Elucidating the invasion history of non-native species has been dependent on coarse-grain and expensive methods or long-term monitoring during which the spread may have proceeded beyond feasible control. We used the case of a relatively recent introduction and spread of the neotropical Cecropia pachystachya in Singapore to develop a method for reconstructing spatio-temporal patterns of spread through a low-cost, cross-sectional study. Size and growth rates were measured for C. pachystachya trees as well as the native Macaranga gigantea. A power-expansion exponential-decline function was a better fit than the probability density function of the log-normal distribution in describing the growth-rate to size relationship for both species.

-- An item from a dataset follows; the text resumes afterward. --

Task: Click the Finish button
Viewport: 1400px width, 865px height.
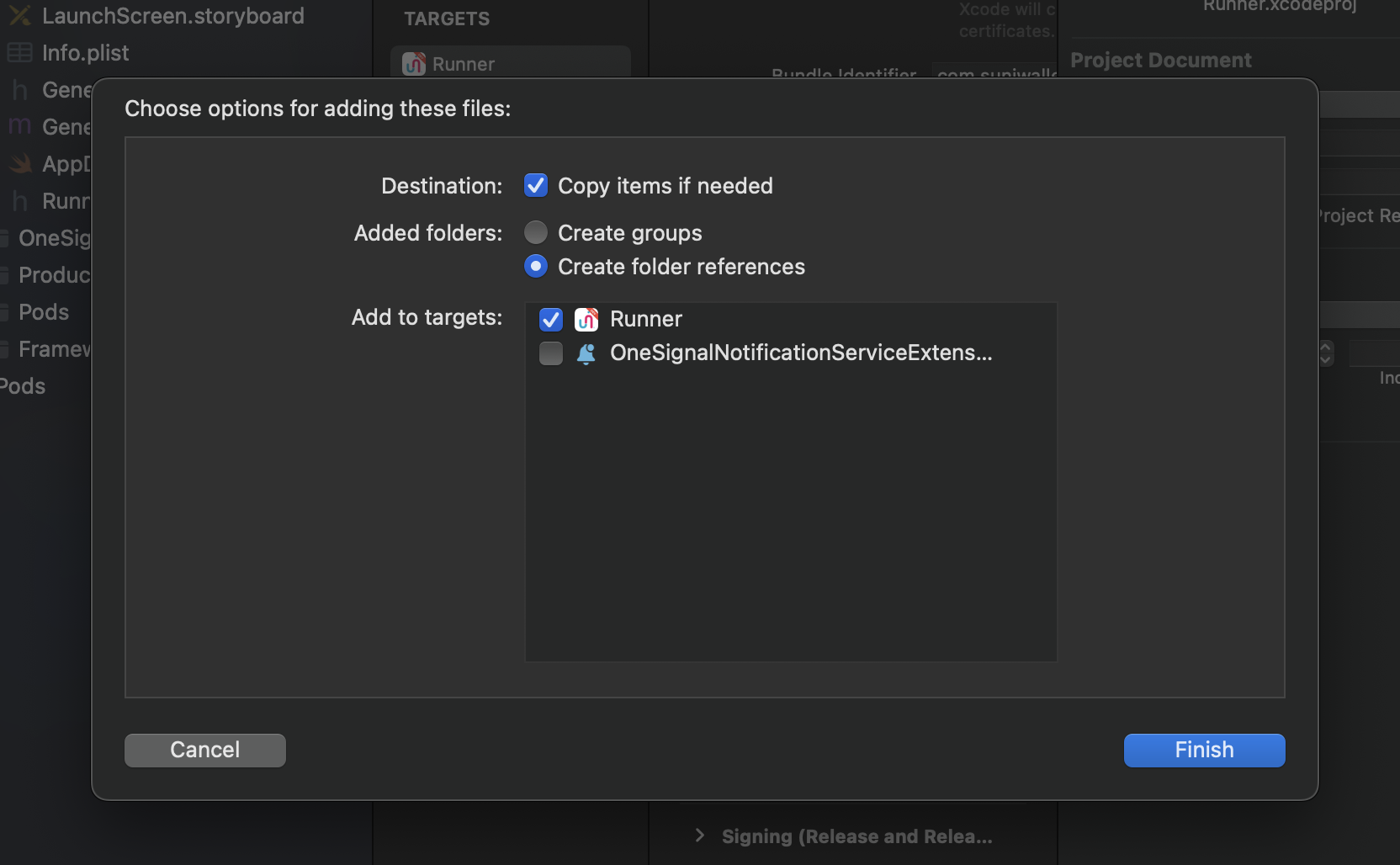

C. pachystachya trees generally grew faster (up to 5.4 ± 0.1 cm per year at 12.2 ± 0.2 cm DBH) than M. gigantea trees (up to 3.8 ± 0.2 cm per year at 11.5 ± 0.3 cm DBH). We demonstrated that the integral of the reciprocal of these growth equations provides an estimate of the age of the individuals from their size. Using the size and geographic coordinates of C. pachystachya trees from an island-wide search, we estimate that the invasion front of reproductive trees (>5 cm DBH) showed at least a 20-year lag phase from the time of initial establishment to the year 2005, before advancing exponentially at median rates between 5-466 m year-1 with maximum rates of several km year-1. The extent of occurrence expanded by nearly 10-fold from 2004-2012. Consequently, the spatial dynamics of trees can be reproduced using ontogenetic growth functions.